Pro-democracy activist groups have called for “million-person” marches across the country Saturday to press demands for re-instating a deposed transitional government and releasing senior political figures from detention.
The takeover threatens to derail Sudan’s fragile Western-backed transition to democracy which got under way two years ago, after the ouster of long-time autocrat Omar al-Bashir
The U.N. envoy, Volker Perthes, met late Friday with Gen. Muhammad Hamdan Dagalo, a coup leader seen as close to Sudan’s strongman, Gen. Abdel-Fattah Burhan.
Dagalo commands the feared Rapid Support Forces a paramilitary unit that controls the streets of the capital of Khartoum and played a major role in the coup. The RSF is notorious for atrocities and rapes during the conflict in Sudan’s Darfur region and for deadly attacks on pro-democracy protesters in 2019.

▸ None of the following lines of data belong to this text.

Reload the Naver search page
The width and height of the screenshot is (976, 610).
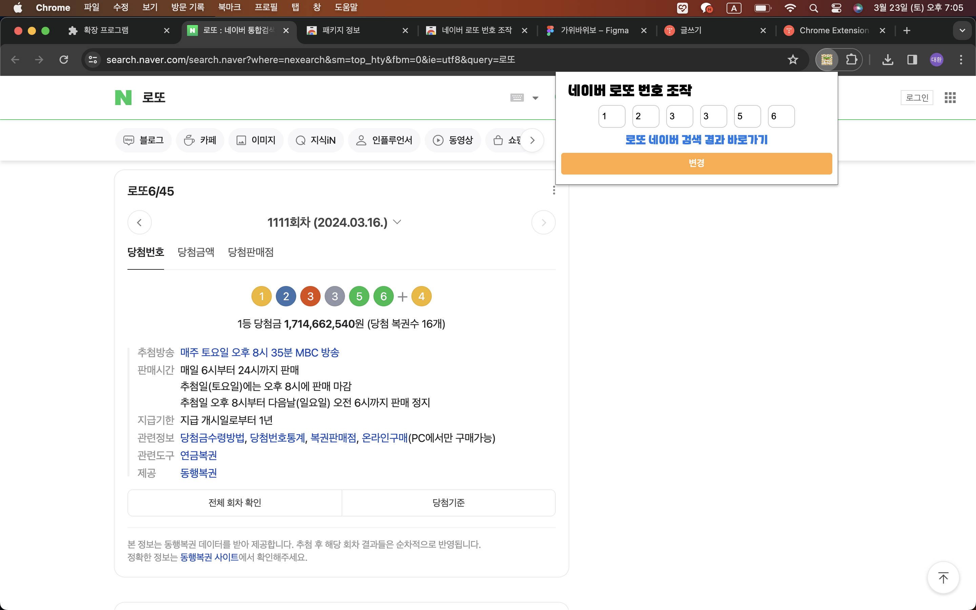64,60
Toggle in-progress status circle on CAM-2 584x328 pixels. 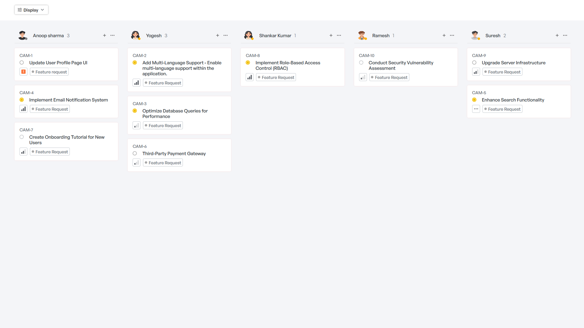point(135,62)
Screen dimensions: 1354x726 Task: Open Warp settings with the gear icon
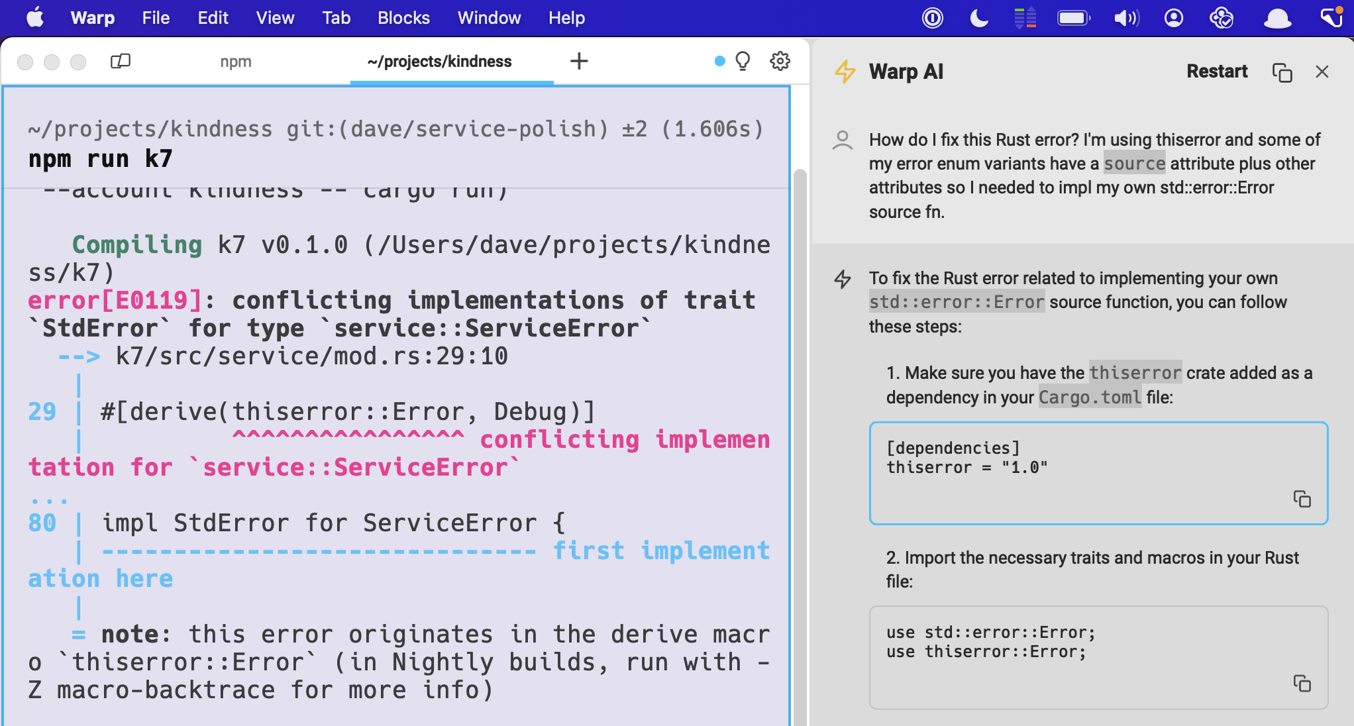[780, 61]
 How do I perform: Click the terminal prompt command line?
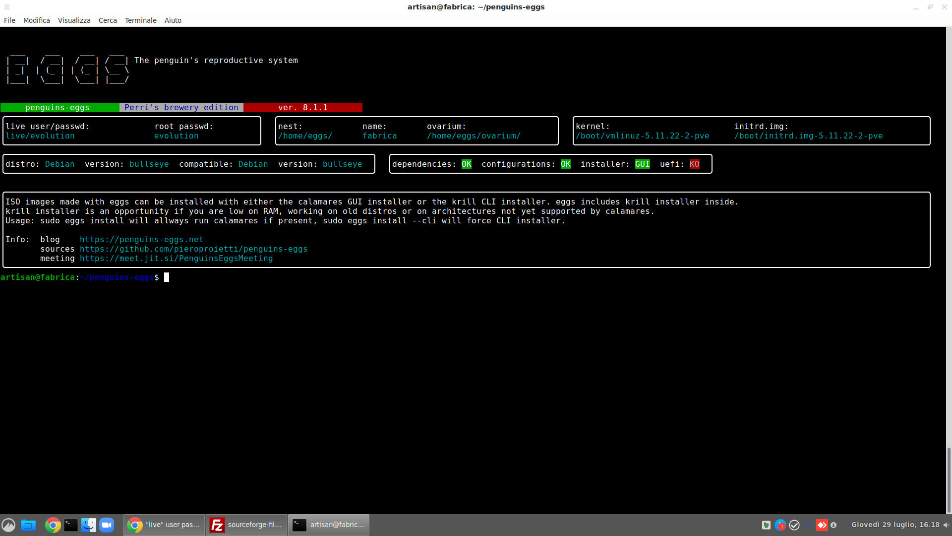point(167,277)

Perthes said in a message posted on Twitter that he “stressed the need for calm, allowing peaceful protest and avoiding any confrontation” in his talks with Dagalo.

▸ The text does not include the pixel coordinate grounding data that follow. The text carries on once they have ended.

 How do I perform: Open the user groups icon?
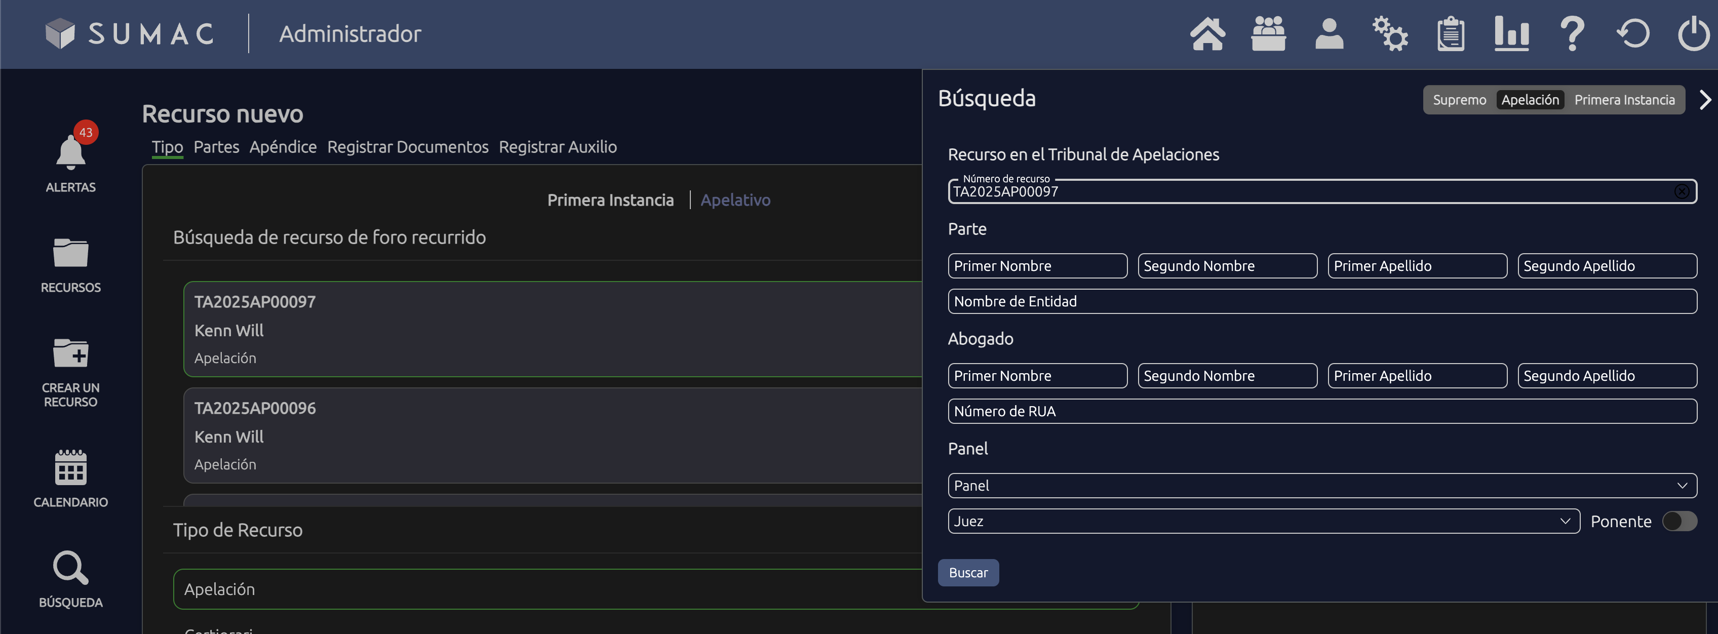tap(1268, 34)
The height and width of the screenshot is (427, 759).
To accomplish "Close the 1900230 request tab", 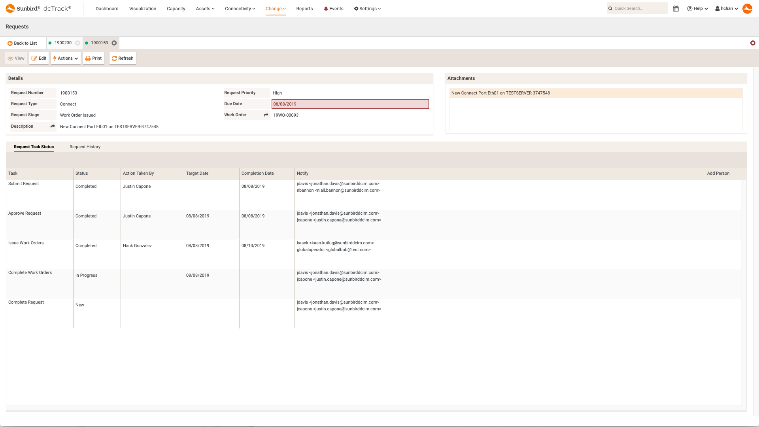I will coord(78,43).
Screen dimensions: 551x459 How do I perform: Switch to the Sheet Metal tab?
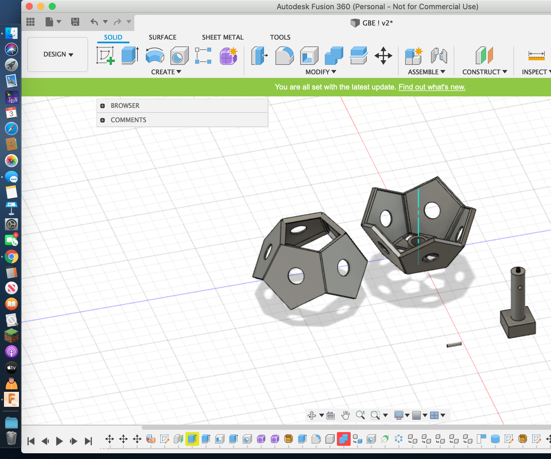[x=222, y=37]
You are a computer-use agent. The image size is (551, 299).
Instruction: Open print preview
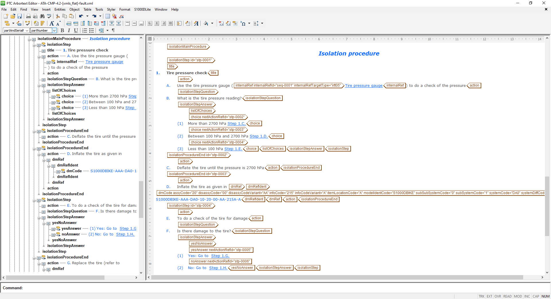pos(35,16)
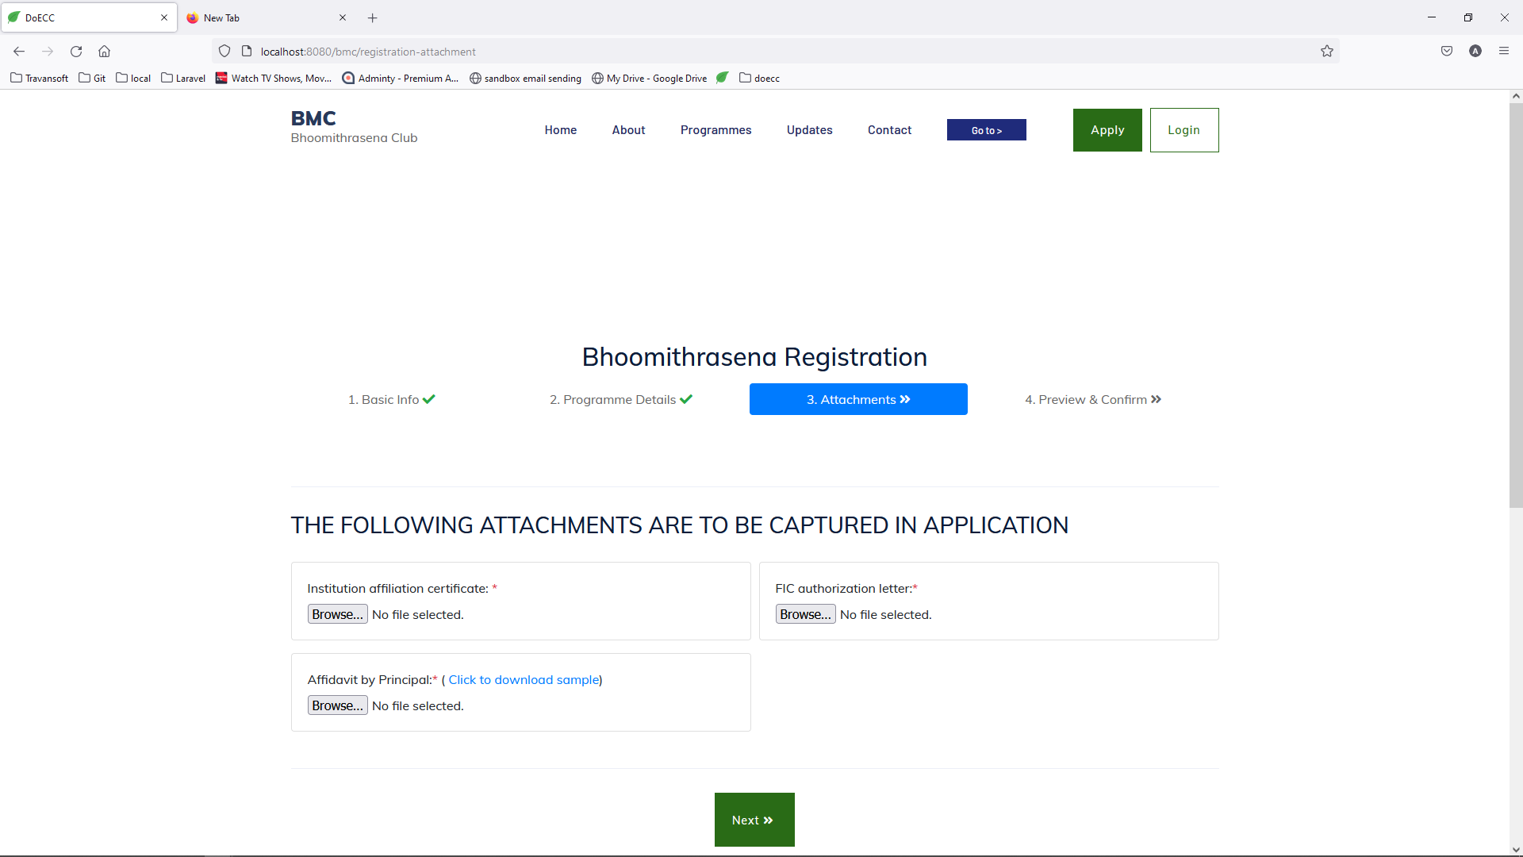Open the doecc bookmark folder
Screen dimensions: 1523x857
759,78
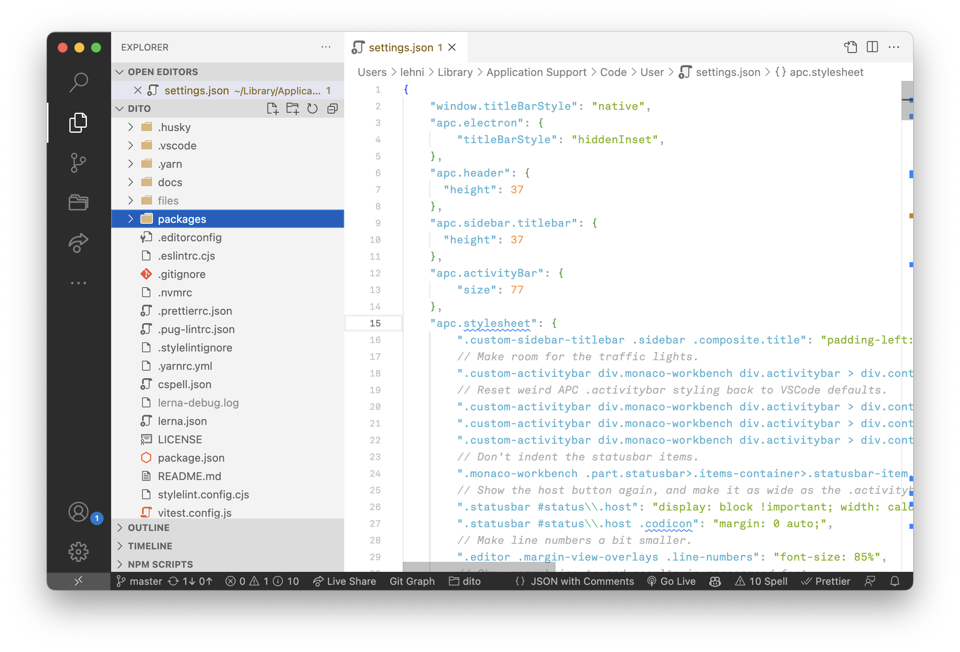This screenshot has width=960, height=652.
Task: Open the Explorer more actions menu
Action: (x=326, y=47)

A senior U.S. official also told reporters Friday that Saturday’s mass protests would be “a test” for the country and that the military has “hijacked and betrayed the aspirations of the Sudanese people.”
Since the military takeover, there have been daily street protests. At least nine people have been killed by security forces’ gunfire, according to the Sudan Doctors’ Committee and activists. At least 170 others have been injured, according to the U.N.
Burhan has claimed that the takeover was necessary to prevent a civil war, citing what he said were growing divisions among political groups. However, the takeover came less than a month before he was to have handed the leadership of the Sovereign Council, the main decision-making body in Sudan, to a civilian. Such a step would have lessened the military’s grip on the country. The council had both civilian and military members.
As part of the coup, Burhan dismissed the council and the transitional government, led by Prime Minister Abdalla Hamdok, that was in charge of day-to-day affairs.
Instead, he installed himself as head of a military council that will rule Sudan until elections in July 2023. In an interview with Russia’s state-owned Sputnik news agency published Friday, Burhan said he would soon name a new premier who will form a Cabinet that will share leadership of the country with the armed forces.
“We have a patriotic duty to lead the people and help them in the transition period until elections are held,” Burhan said in the interview. He said that as long as expected protests are peaceful, “security forces will not intervene.”
However, observers said it’s doubtful the military will allow a full transition to civilian rule, if only to block civilian oversight of the military’s large financial holdings.
The coup has been widely denounced by the international community.
The U.S. has called for Burhan to re-instate the country’s deposed government. U.N. Secretary-General Antonio Guterres on Friday reiterated his “strong condemnation” of the coup and stressed the need to restore the transitional process to democratic rule in the east African country.